First off, it’s in violation of international space law…The Treaty on Principles Governing the Activities of States in the Exploration and use of Outer Space including the Moon and Other Celestial Bodies, known as the Outer Space Treaty.
January 1967 the United State, United Kingdom and the Soviet Union opened the treaty for signature in their respective countries; it was entered into force October 1967. There were 107 parties to the treaty as of 2017 with 23 more signing on but not completing the ratification process. In a nutshell, the treaty calls for space exploration for scientific purposes only and absolutely forbids military usage or weaponization.
Second, it’s an end run around Congress whose job it is to make such decisions and appropriations. Former Navy pilot and Oklahoma Congressman Jim Bridenstine introduced and lobbied for his American Space Renaissance Act in the spring of 2016. The bill was introduced to Congress and was referred to 15 Congressional committees and subcommittees. There were no other actions on the bill by Congress.

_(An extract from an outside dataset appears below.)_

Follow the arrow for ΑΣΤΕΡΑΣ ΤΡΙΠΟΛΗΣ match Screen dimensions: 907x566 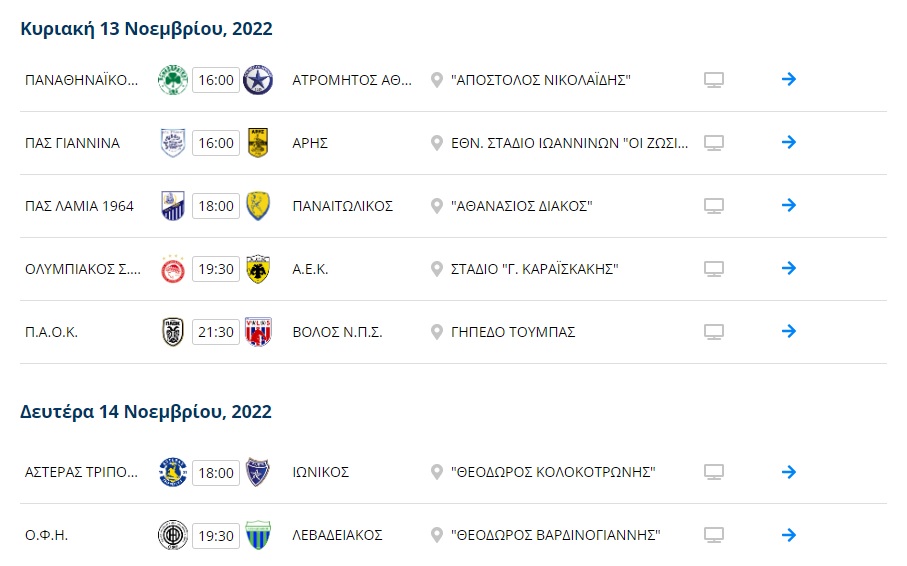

Third, this politicizes the one agency heretofore led by scientists. Bridenstine was an early Trump supporter. One of the first beach head teams after Trump’s inauguration was NASA (SCOTUS Justice Kennedy’s son Greg was senior financial advisor). The team of “advisors” was paid more than NASA staffers and had little to no scientific experience. Then Bridenstine was named NASA’s director. It was the first time a politician with no technical experience, not a scientist, was named director. But despite skepticism (most notably from Marco Rubio) he was confirmed, despite past controversial stands on LGBT rights and climate change.
Fourth, NASA has a budget of $18.5 billion, 18,000 federal workers, and over 60,000 contract employees. Bridenstine, according to the Project on Government Oversight, mismanaged the small non nonprofit Tulsa Air and Space Museum causing hefty financial losses. There’s also question of self-dealing.